There is a theorem in page 100 of Arnold's Mathematical Methods of Classical Mechanics, which says that:
If $\cfrac{dx}{dt} = f(x) = Ax + R_2(x)$, where $A = \cfrac{\partial f}{\partial x}|_{x = 0}$, $R_2(x) = O(x^2)$, and $\cfrac{dy}{dt} = Ay$, $y(0) = x(0)$, then for any $\vphantom{\cfrac12} T>0$ and for any $\xi > 0$ there exists $\delta > 0$ such that if $|x(0)| < \delta$, then $\vphantom{\cfrac12}|x(t) - y(t)| < \xi \delta$ for all $t$ in the interval $0 < t < T$.
How can I prove this theorem rigorously?
Cross-posted at physics.se here.
Lets assume that $R$ is smooth. Therefore if $|f|,|g| < M \le 1$, then $$ |R(f) - R(g)| \le C_1 M |f-g| .$$
Also define $$ C_2 = \sup_{0 \le t \le T} \|e^{tA}\| .$$
Define $$ B(\epsilon) = \{f(t) \in C([0,T]) : \|f\|_\infty \le \epsilon\} $$ $$ G_{x_0}:B(\epsilon) \to C([0,T]) $$ $$ G_{x_0}f(t) = e^{tA} x_0 + \int_0^t e^{(t-s)A} R(f(s)) \, ds $$ Then $$ \|G_{x_0}(f-g)\|_\infty \le T C_2 C_1\epsilon \|f-g\|_\infty $$ Hence there exists $\delta_1>0$ such that if $\epsilon<\delta_1$, then $G_{x_0}$ is a contraction mapping. Also $$ \|G_{x_0}(f)\|_\infty \le C_2 |x_0| + T C_2 C_1\epsilon^2 $$ Hence there exists a $\delta_2$ such that if $\epsilon, |x_0| < \delta_2$, then the range of $G_{x_0}$ is contained in $B(\epsilon)$.

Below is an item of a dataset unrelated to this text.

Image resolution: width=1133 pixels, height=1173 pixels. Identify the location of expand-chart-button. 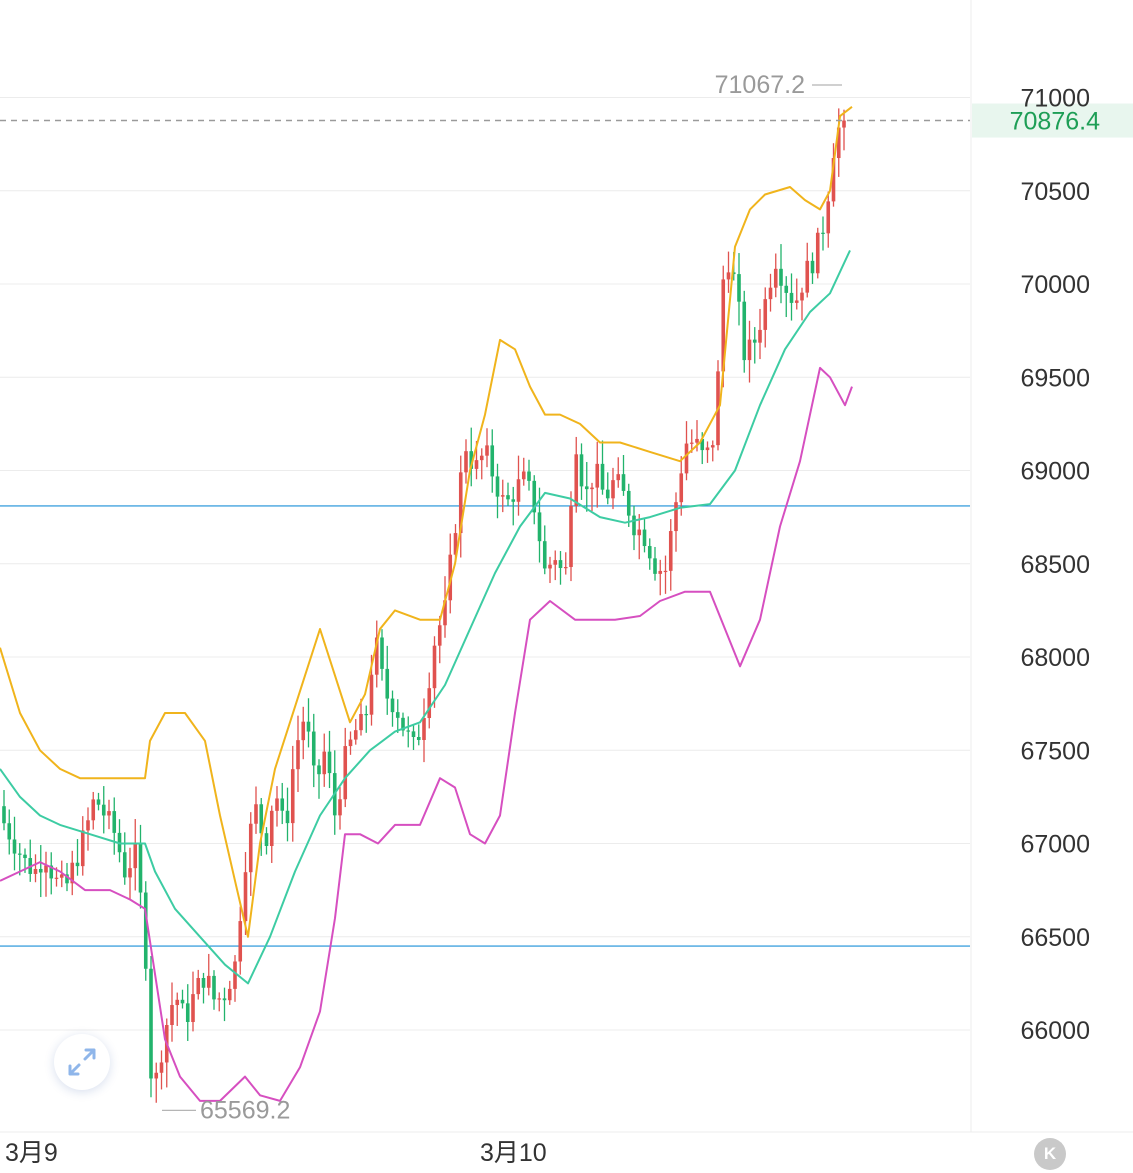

Therefore if $\epsilon, |x_0| < \min\{\delta_1,\delta_2\}$, then $G$ has a fixed point. That will be the function $x(t)$.
Let $z = x-y$. Then $$ \frac{dz}{dt} = Az + R(x) .$$ $$ z(t) = \int_0^t e^{(t-s)A} R(x(s)) \, ds $$ Therefore $$ \|z\|_\infty \le C_2 C_1 \epsilon^2 .$$ Choose $\delta = \min\{\delta_1,\delta_2,\xi/(C_1 C_2)\}$.